PRUEBA PARA LOS MUSULMANES EN JAVA, INDONESIA
PRUEBA PARA LOS MUSULMANES EN JAVA, INDONESIA
«Si Jesús está vivo, hará lo que hacía antes de que lo mataran».
— T. L. Osborn
T. L. y Daisy Osborn viajaron a Java, Indonesia, donde aproximadamente el 95 por ciento de la población era musulmana.
Algunos cristianos tenían miedo.
Se preguntaban si era prudente pararse en un campo público, reunir a miles de musulmanes, predicar acerca de Jesucristo, orar por los enfermos y esperar milagros que demostraran que Cristo estaba vivo.
¿Qué pasaría si no sucedía nada?
Esta fue una de las primeras veces que T. L. y Daisy predicaron directamente a musulmanes esperando milagros que demostraran la realidad del Cristo resucitado.
T. L. no creía que los musulmanes fueran de alguna manera diferentes de otras personas en cuanto al Evangelio.
Su convicción era simple:
«Si Jesucristo está vivo, todavía puede hacer lo que hizo antes de Su crucifixión».
De lo contrario, el cristianismo no sería más que:
- Un ritual.
- Una tradición.
- Una ceremonia.
Pero si Jesucristo verdaderamente había resucitado de entre los muertos—
ÉL ESTABA VIVO.
EL MAESTRO MUSULMÁN QUE NUNCA HABÍA OÍDO
La primera noche en Java, T. L. preguntó a la multitud si alguien era sordo de un oído.
Varias personas respondieron.
Una tras otra, se acercaron para que oraran por ellas.
Entre ellas había un maestro musulmán de aproximadamente sesenta años.
Había estado completamente sordo de un oído desde su nacimiento.
Nunca había oído un sonido por ese oído en toda su vida.
Ante la enorme multitud, T. L. hizo una declaración audaz:
«Si el oído de este hombre no se abre, sabrán que soy un maestro falso y que Jesucristo no ha resucitado de entre los muertos como afirma la Biblia».
Más de cien pastores estaban en la plataforma.
Más tarde admitieron que tenían miedo.
Se preguntaban qué podría hacer la multitud si el maestro musulmán no era sanado.

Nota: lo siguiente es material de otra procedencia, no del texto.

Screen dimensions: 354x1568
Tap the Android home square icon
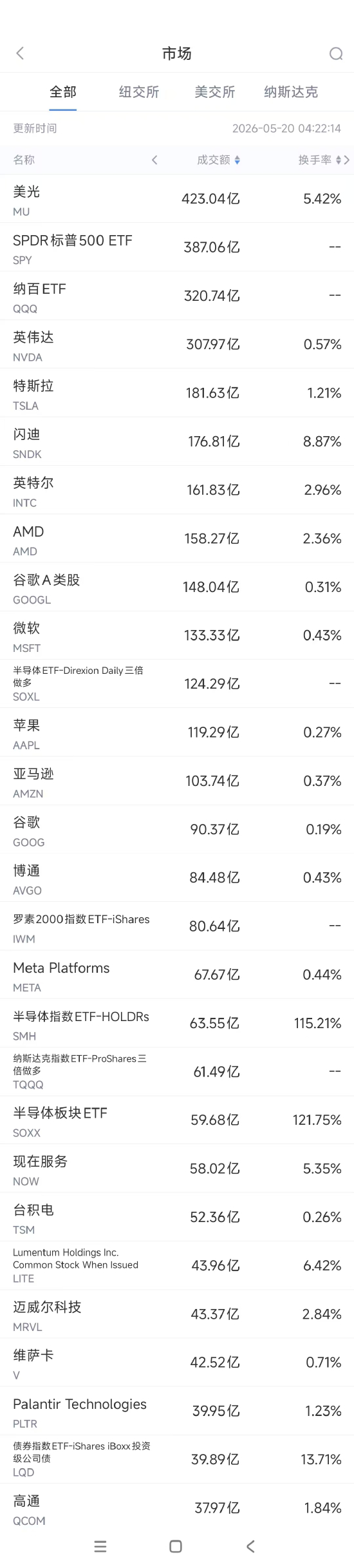(176, 1546)
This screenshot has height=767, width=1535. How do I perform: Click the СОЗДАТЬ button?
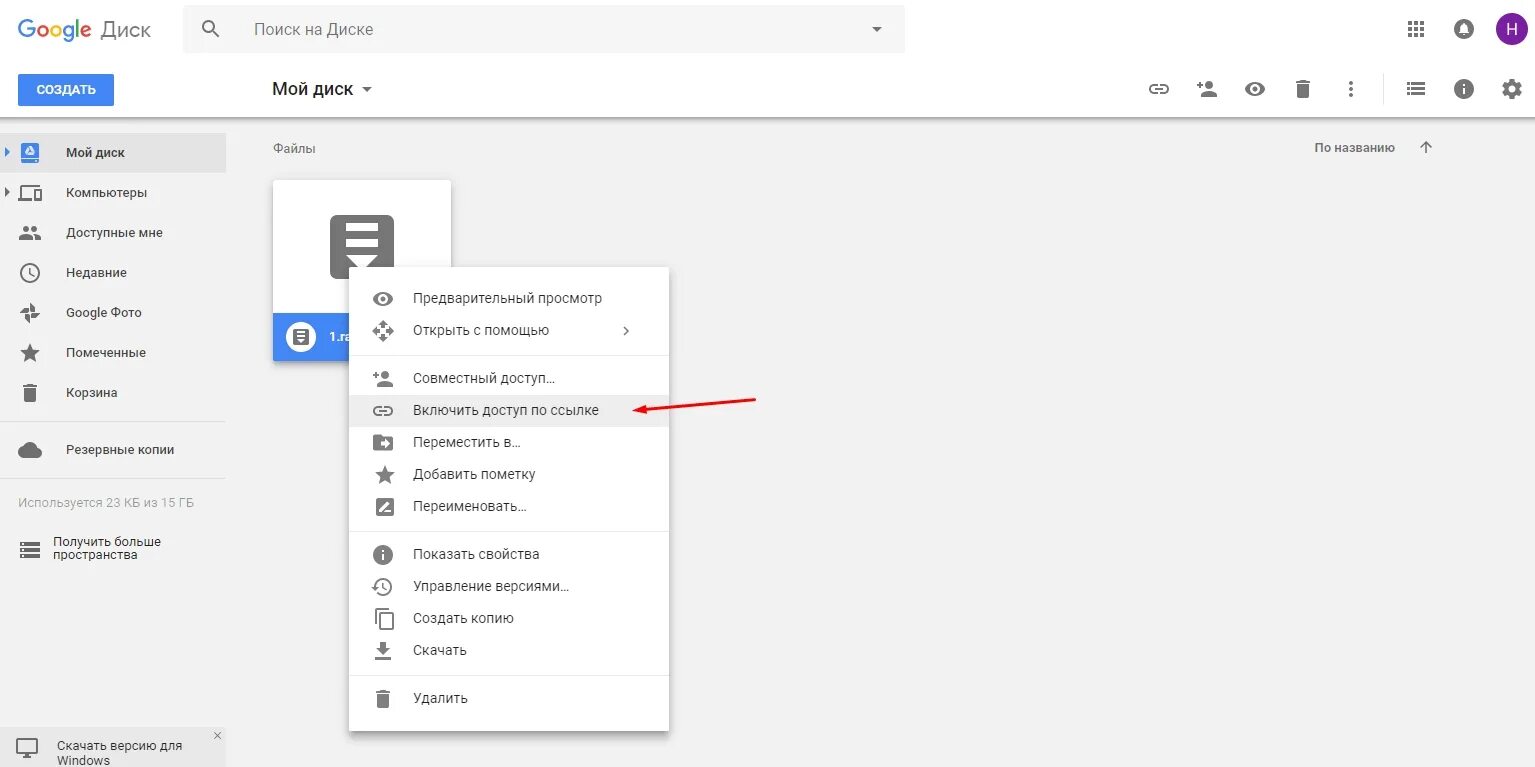pyautogui.click(x=65, y=89)
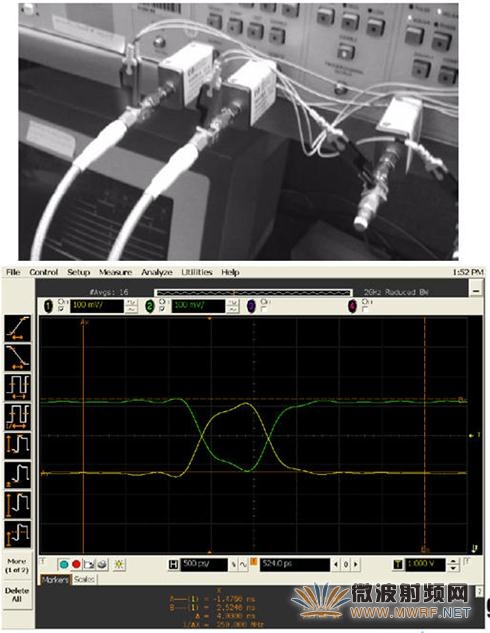Choose the frequency measurement icon

coord(18,416)
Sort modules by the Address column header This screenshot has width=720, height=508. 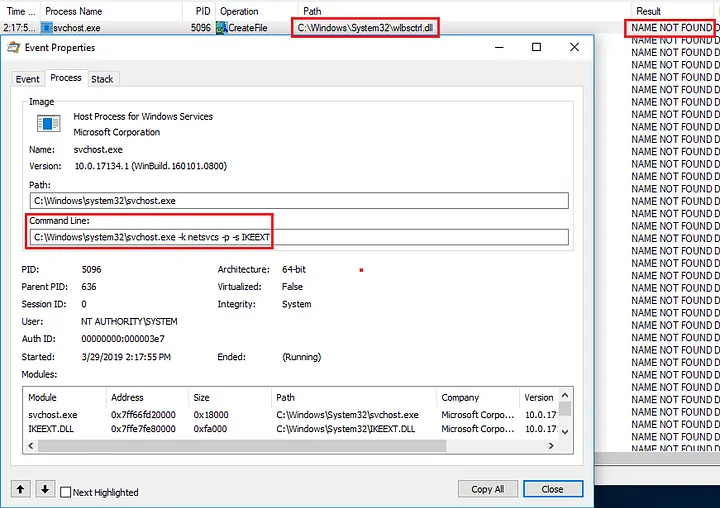pos(128,397)
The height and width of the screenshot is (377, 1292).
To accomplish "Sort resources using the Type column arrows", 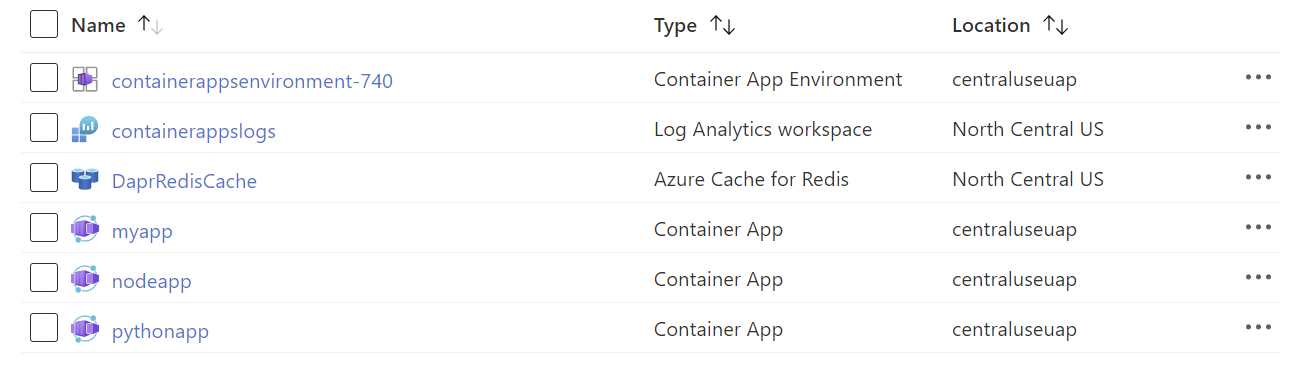I will coord(722,26).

Algunos consideraban el desafío de T. L. demasiado radical.
Demasiado peligroso.
Incluso irresponsable.
Pero el razonamiento de T. L. era simple:
«Si Jesús está vivo, se dará a conocer».
«Si está muerto, no puede hacer ningún milagro».
«Pero si está vivo, Su Nombre todavía tiene poder».
NI SIQUIERA TOCÓ AL HOMBRE
T. L. extendió su mano hacia el maestro musulmán.
Pero no lo tocó.
Quería que la gente entendiera que no había nada místico en sus manos ni nada mágico en su toque.
Quería que todos supieran que el poder no le pertenecía a él.
JESUCRISTO ESTABA PRESENTE.
Daisy señaló más tarde algo más acerca de aquel momento.
T. L. no cerró los ojos.
Normalmente inclinaba la cabeza y oraba con los ojos cerrados.
Pero no esta vez.
Quería que todos estuvieran observando.
Quería que el maestro musulmán —y toda la multitud— vieran que no ocurría nada místico ni secreto.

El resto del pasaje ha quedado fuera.